- _Task brief_
Your response must be an exact transcription of the lines from the one containing "Where should I click to: Click the cart" through the final line of the data.

- _Stored records_
##############################

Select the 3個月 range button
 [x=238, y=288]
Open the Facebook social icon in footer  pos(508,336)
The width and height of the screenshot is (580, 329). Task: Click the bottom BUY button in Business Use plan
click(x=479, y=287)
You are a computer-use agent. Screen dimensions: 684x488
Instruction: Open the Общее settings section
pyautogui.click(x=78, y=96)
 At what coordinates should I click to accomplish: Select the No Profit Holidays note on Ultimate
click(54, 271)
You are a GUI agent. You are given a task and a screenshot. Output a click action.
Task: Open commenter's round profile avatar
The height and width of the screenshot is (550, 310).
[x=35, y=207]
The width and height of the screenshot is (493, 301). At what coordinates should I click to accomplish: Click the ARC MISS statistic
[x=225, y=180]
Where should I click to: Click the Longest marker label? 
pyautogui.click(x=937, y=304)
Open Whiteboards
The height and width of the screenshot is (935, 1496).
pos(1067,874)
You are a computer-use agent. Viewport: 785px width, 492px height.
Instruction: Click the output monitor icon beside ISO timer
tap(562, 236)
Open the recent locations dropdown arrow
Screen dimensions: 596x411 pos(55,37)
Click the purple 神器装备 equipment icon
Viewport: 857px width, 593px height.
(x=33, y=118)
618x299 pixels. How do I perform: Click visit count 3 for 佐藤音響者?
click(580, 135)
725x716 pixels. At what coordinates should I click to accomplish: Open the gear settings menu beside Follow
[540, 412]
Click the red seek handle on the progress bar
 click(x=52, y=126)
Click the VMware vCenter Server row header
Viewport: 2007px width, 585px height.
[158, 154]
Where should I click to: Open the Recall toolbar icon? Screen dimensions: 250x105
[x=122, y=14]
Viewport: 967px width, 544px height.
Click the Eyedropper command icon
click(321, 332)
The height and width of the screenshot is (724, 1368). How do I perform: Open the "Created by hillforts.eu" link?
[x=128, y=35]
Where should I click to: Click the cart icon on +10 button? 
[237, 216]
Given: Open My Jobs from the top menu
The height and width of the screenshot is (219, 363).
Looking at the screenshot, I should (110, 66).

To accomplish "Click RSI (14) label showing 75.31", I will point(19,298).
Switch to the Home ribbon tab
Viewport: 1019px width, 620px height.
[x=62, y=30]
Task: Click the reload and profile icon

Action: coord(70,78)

##############################

- _Answer space_
Where should I click to: Click the cart icon on +10 button? 
[237, 216]
Given: Open My Jobs from the top menu
The height and width of the screenshot is (219, 363).
Looking at the screenshot, I should (110, 66).

To accomplish "Click RSI (14) label showing 75.31", I will point(19,298).
Switch to the Home ribbon tab
Viewport: 1019px width, 620px height.
[x=62, y=30]
Task: Click the reload and profile icon

Action: coord(70,78)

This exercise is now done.